- **The problem**
Please repeat the entries word for word and keep the images out.

- **Screenshot grounding data**
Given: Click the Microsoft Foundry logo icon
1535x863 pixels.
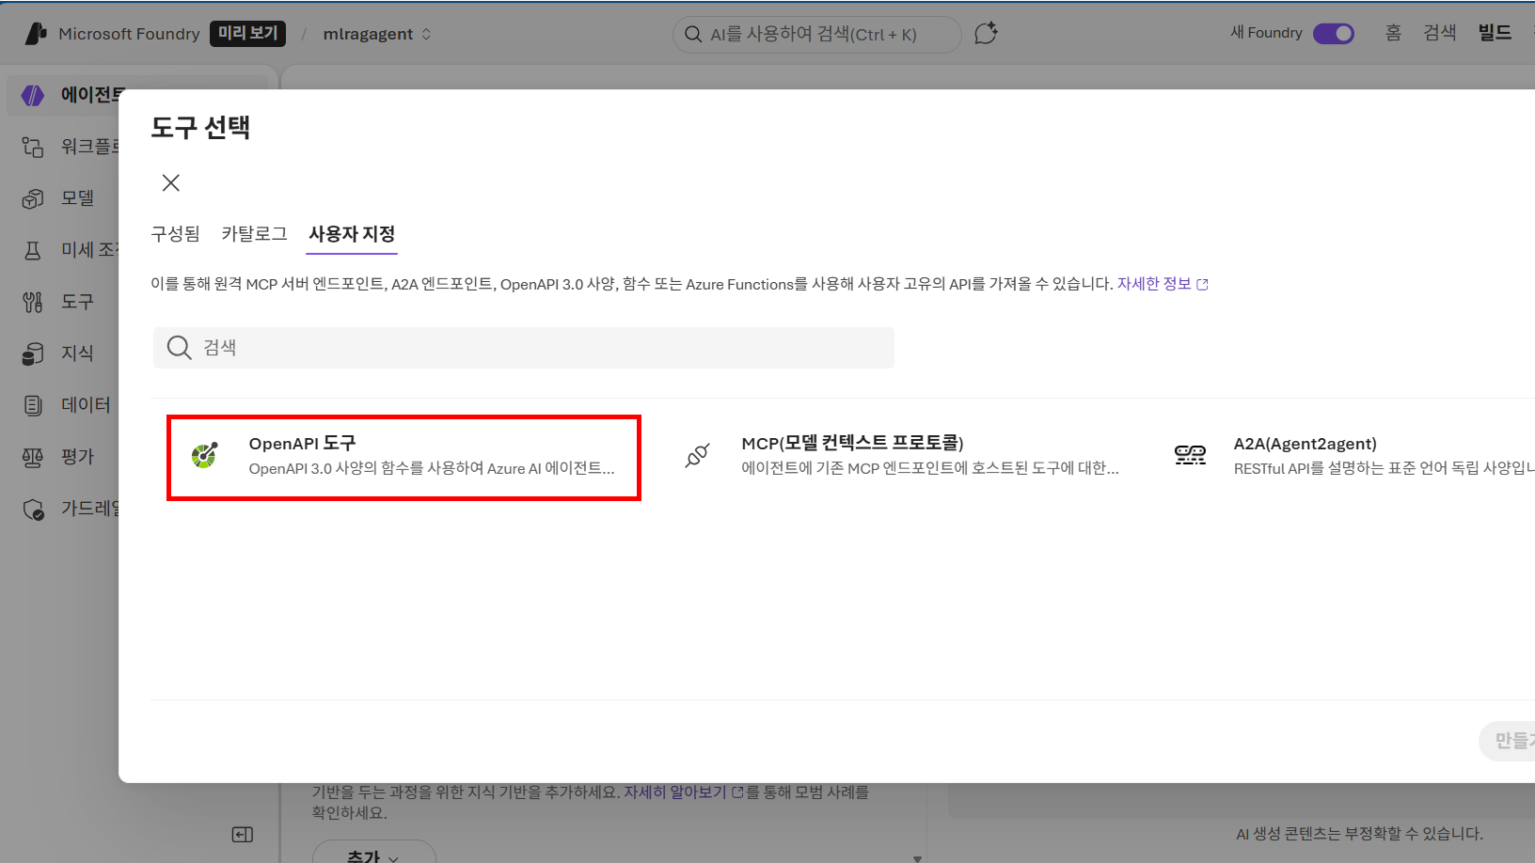Looking at the screenshot, I should click(x=35, y=33).
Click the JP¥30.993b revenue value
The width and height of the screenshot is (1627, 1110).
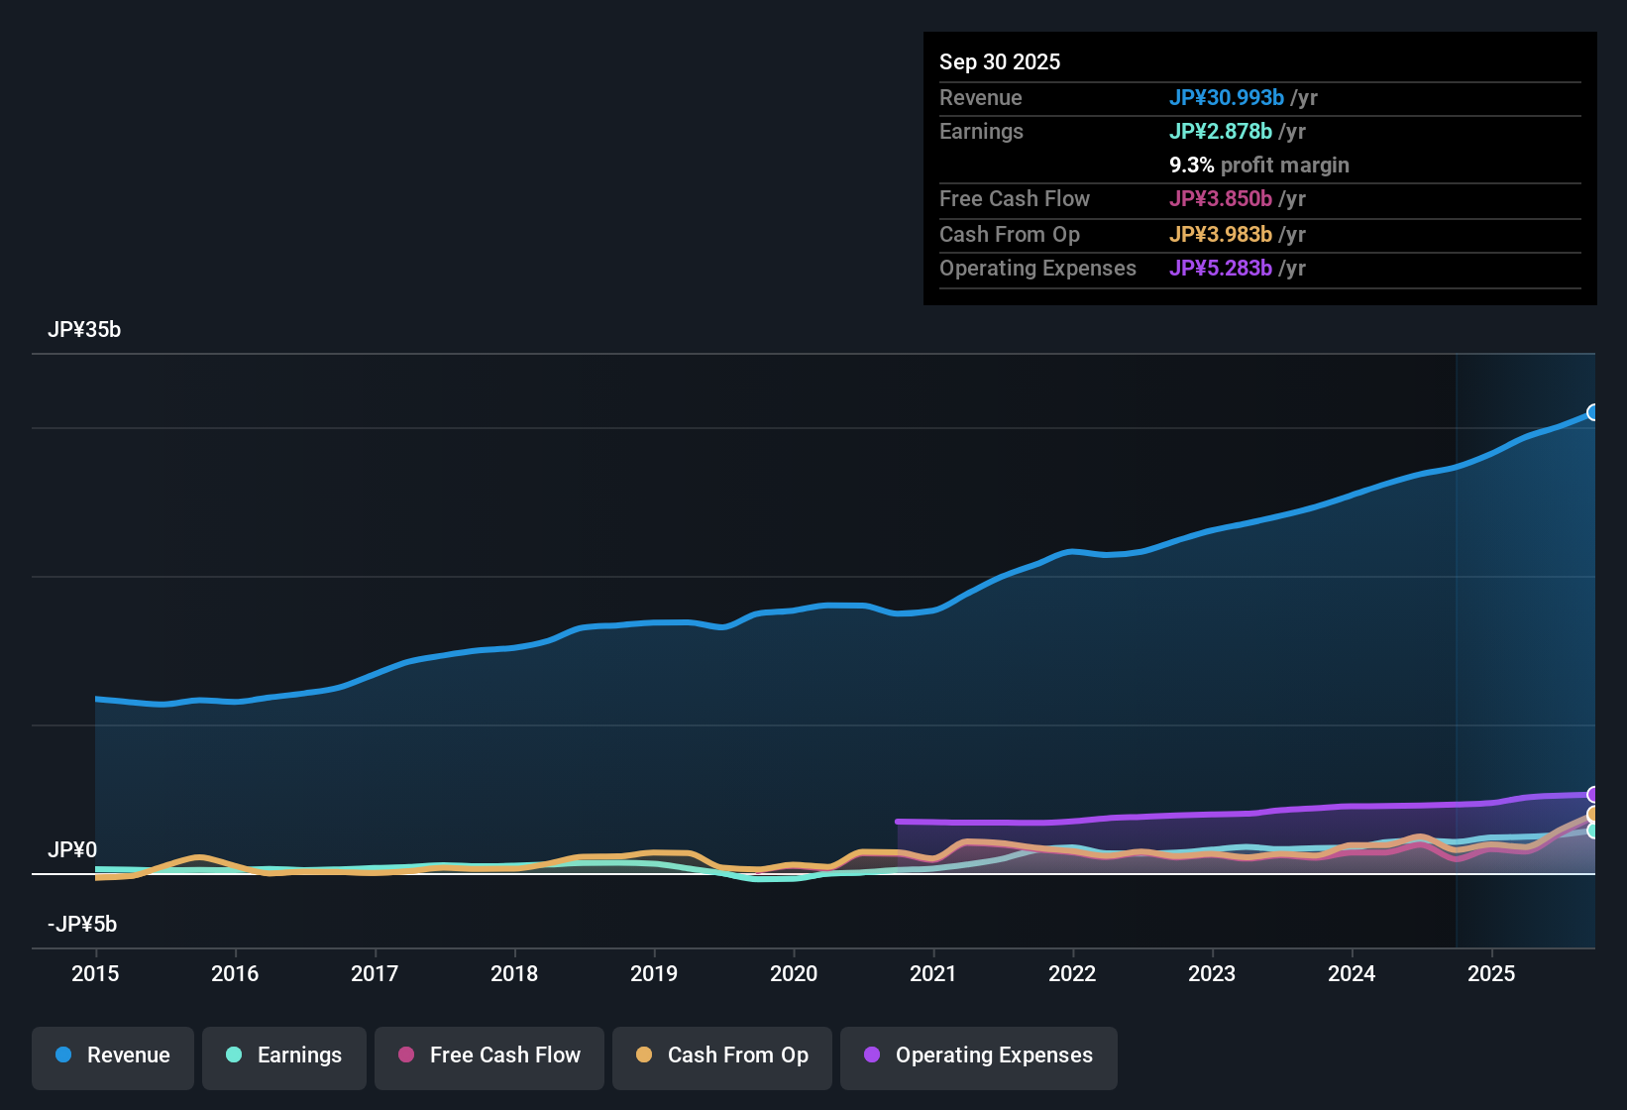pyautogui.click(x=1228, y=98)
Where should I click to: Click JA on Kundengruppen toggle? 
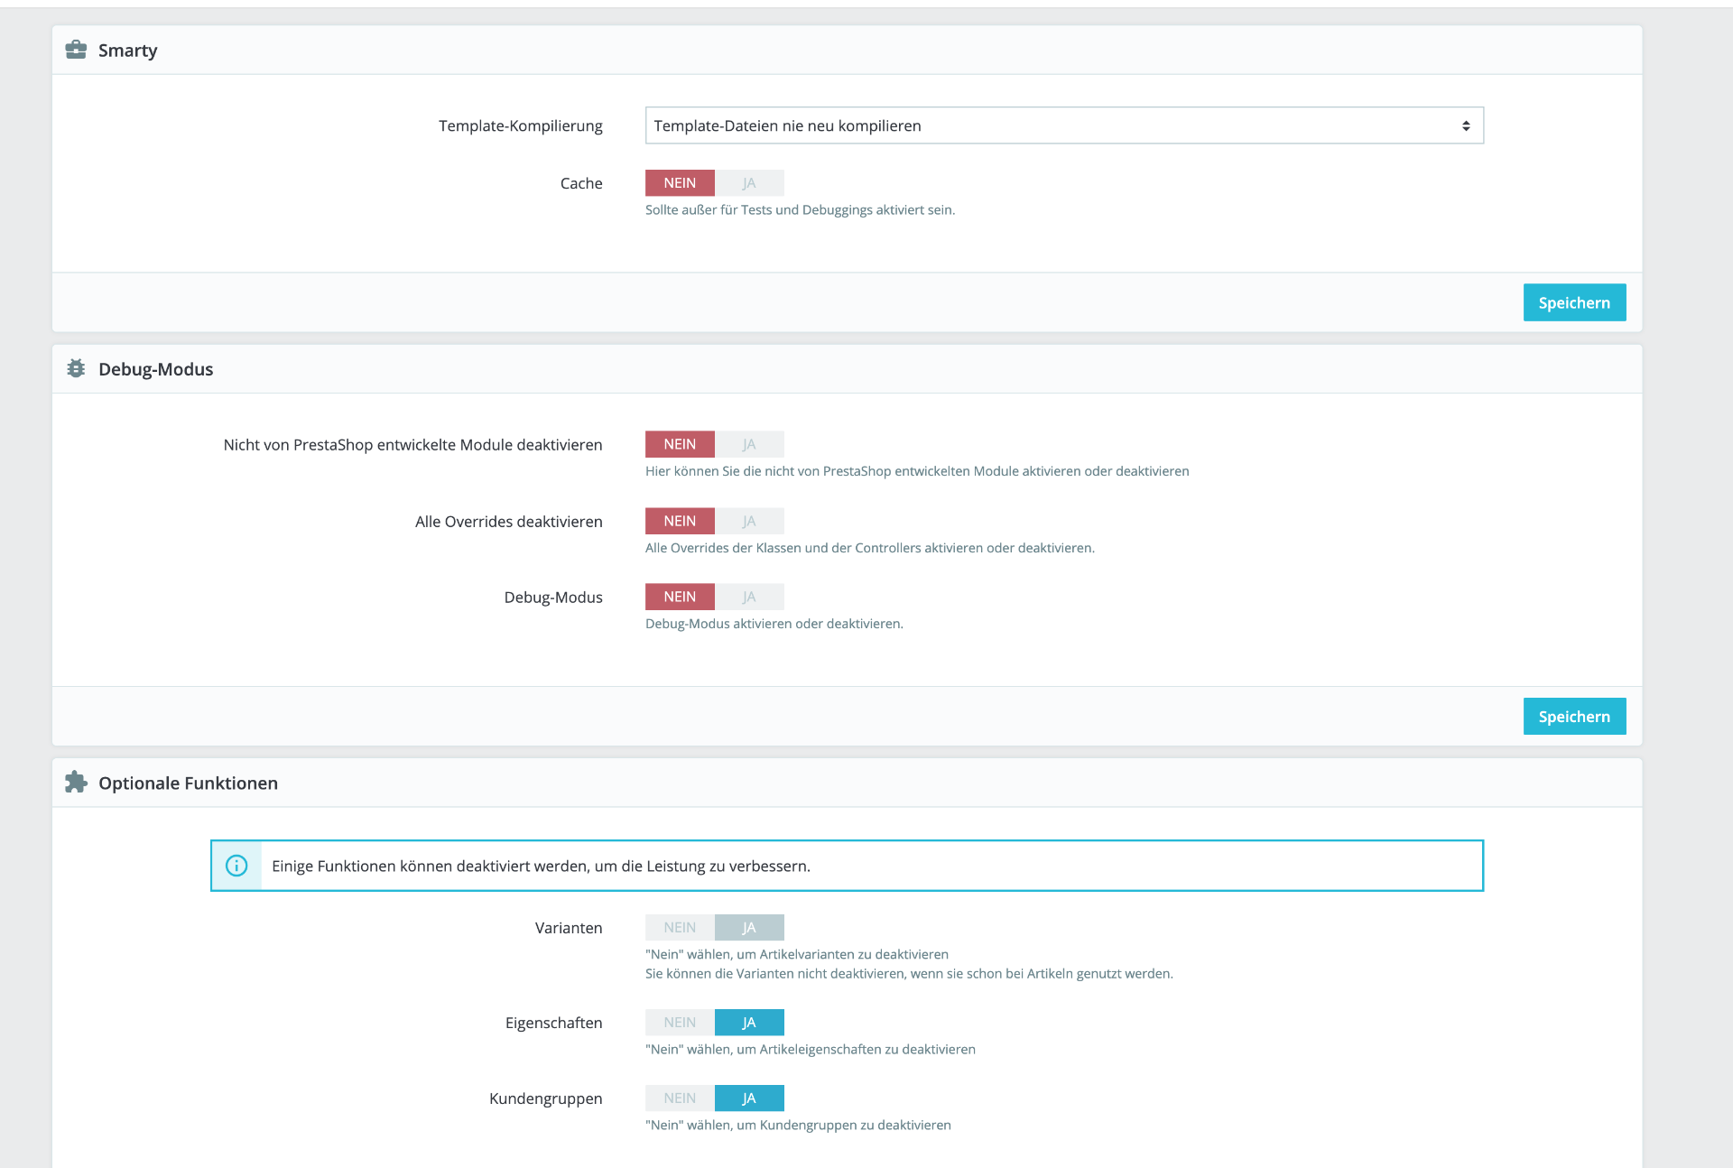pos(749,1098)
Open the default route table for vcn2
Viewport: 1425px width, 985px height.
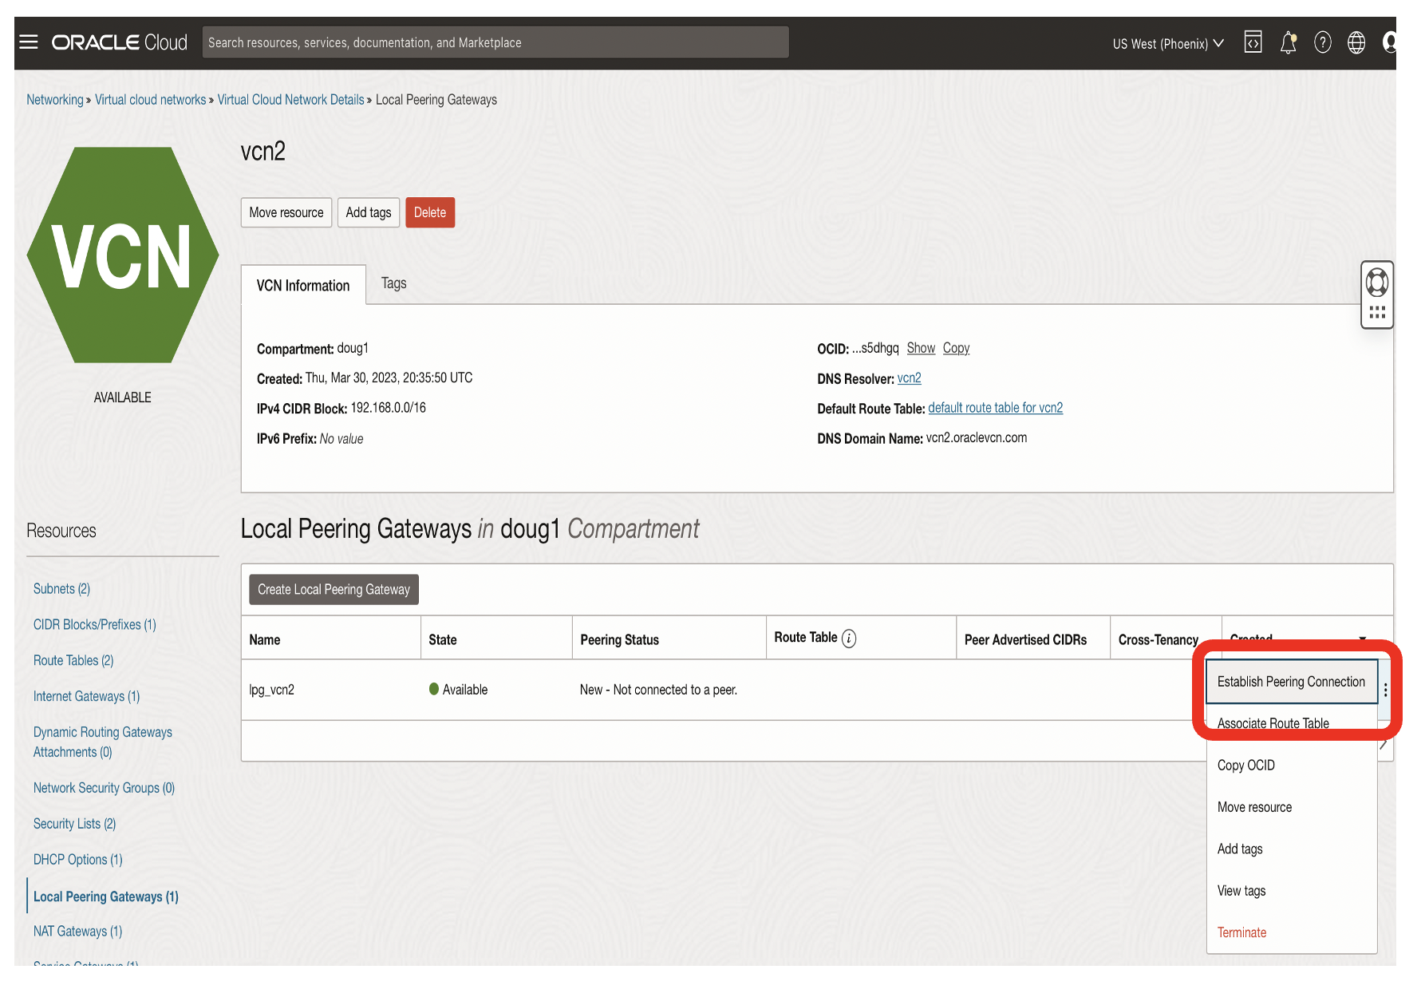point(996,407)
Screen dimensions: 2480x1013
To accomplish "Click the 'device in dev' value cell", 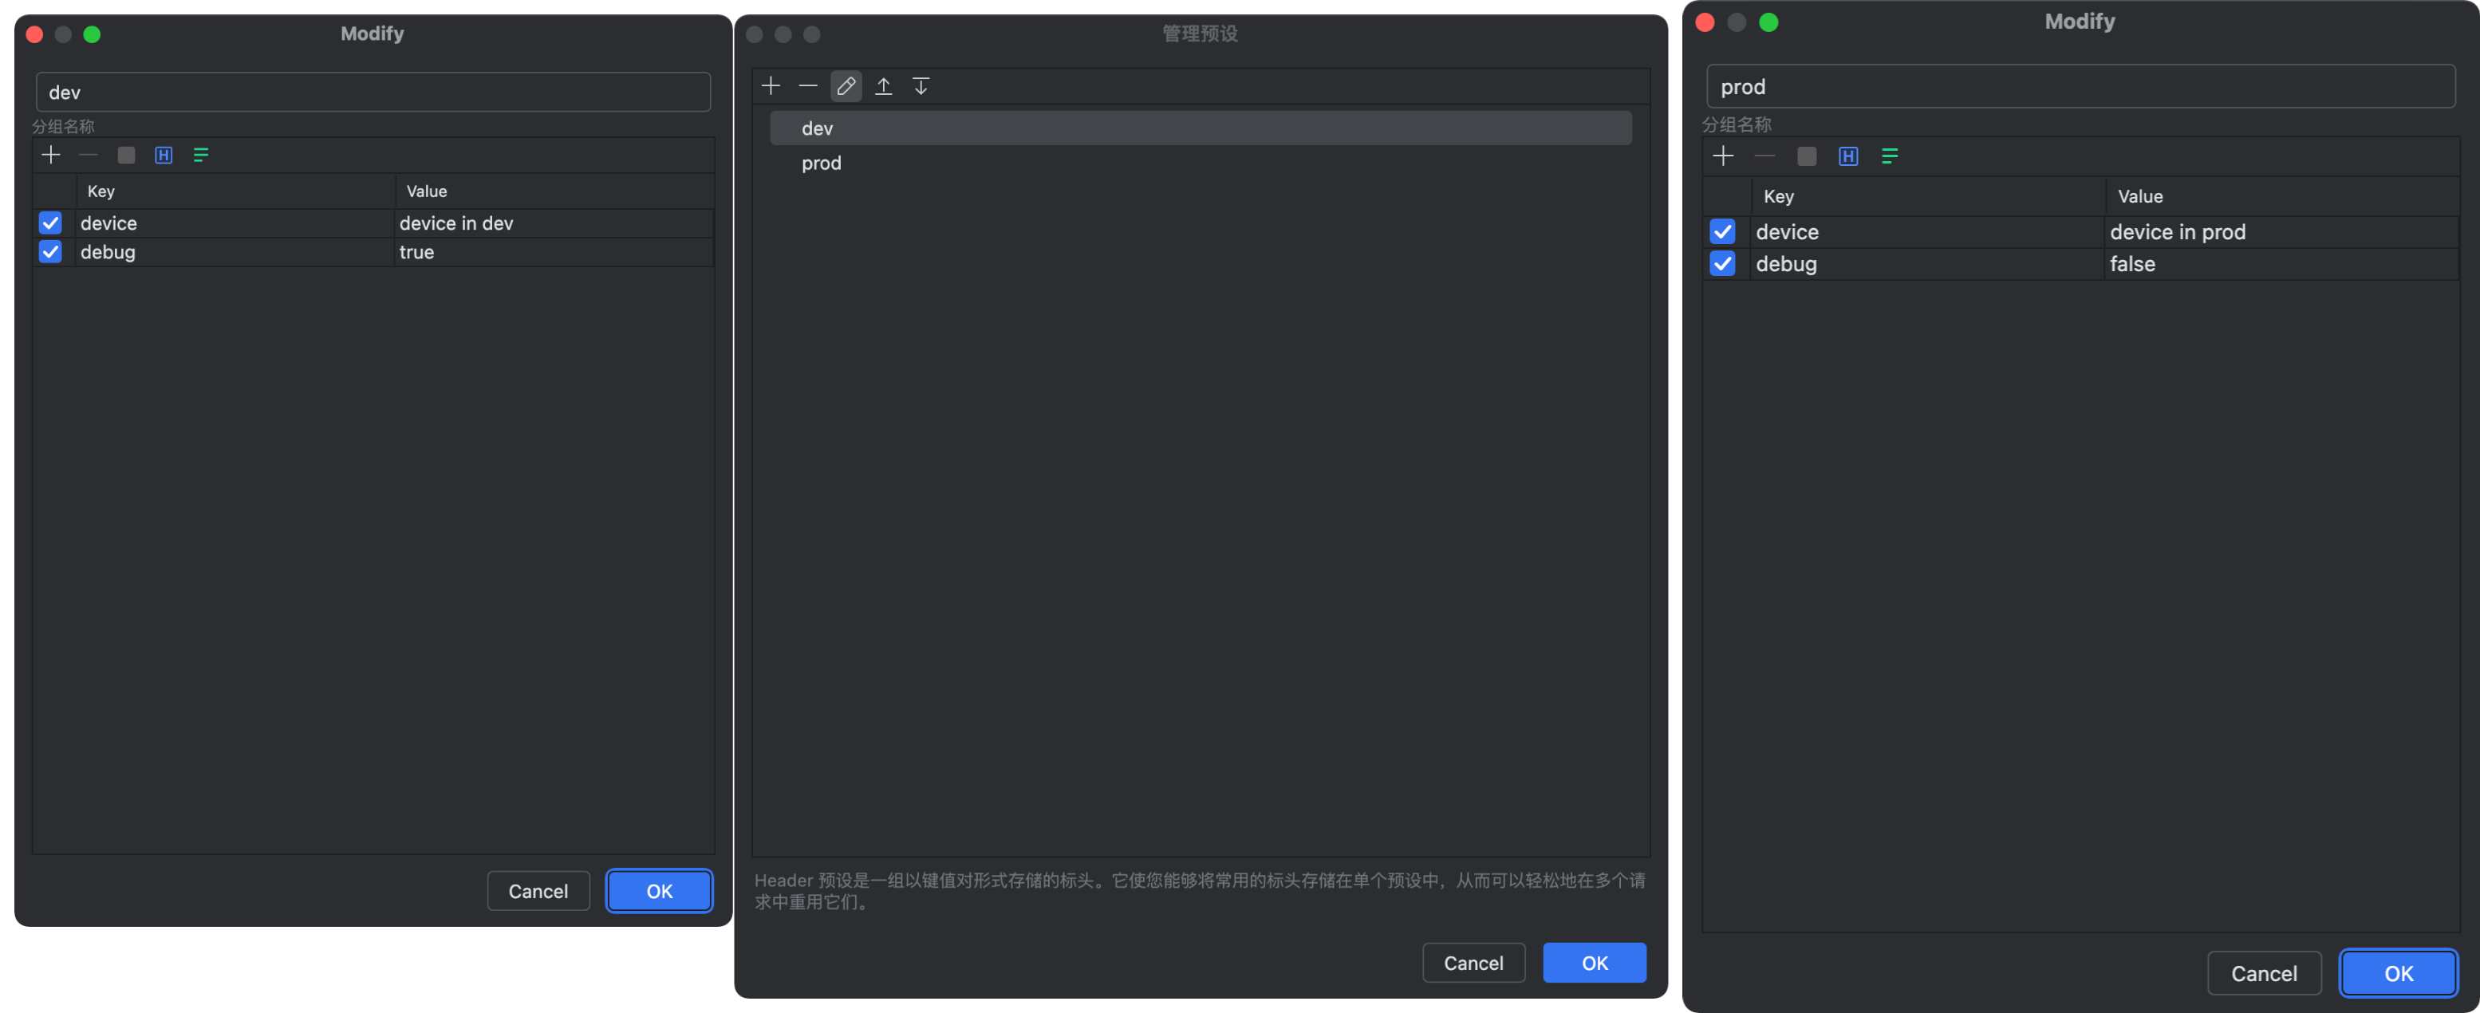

- **Task result**
Given: Click the Microsoft Foundry logo icon
1535x863 pixels.
Looking at the screenshot, I should click(x=35, y=33).
Click the JP¥30.993b revenue value
The width and height of the screenshot is (1627, 1110).
pyautogui.click(x=1228, y=98)
Where should I click to: Click JA on Kundengruppen toggle? 
pos(749,1098)
Open the default route table for vcn2
Viewport: 1425px width, 985px height.
point(996,407)
Screen dimensions: 2480x1013
To accomplish "Click the 'device in dev' value cell", 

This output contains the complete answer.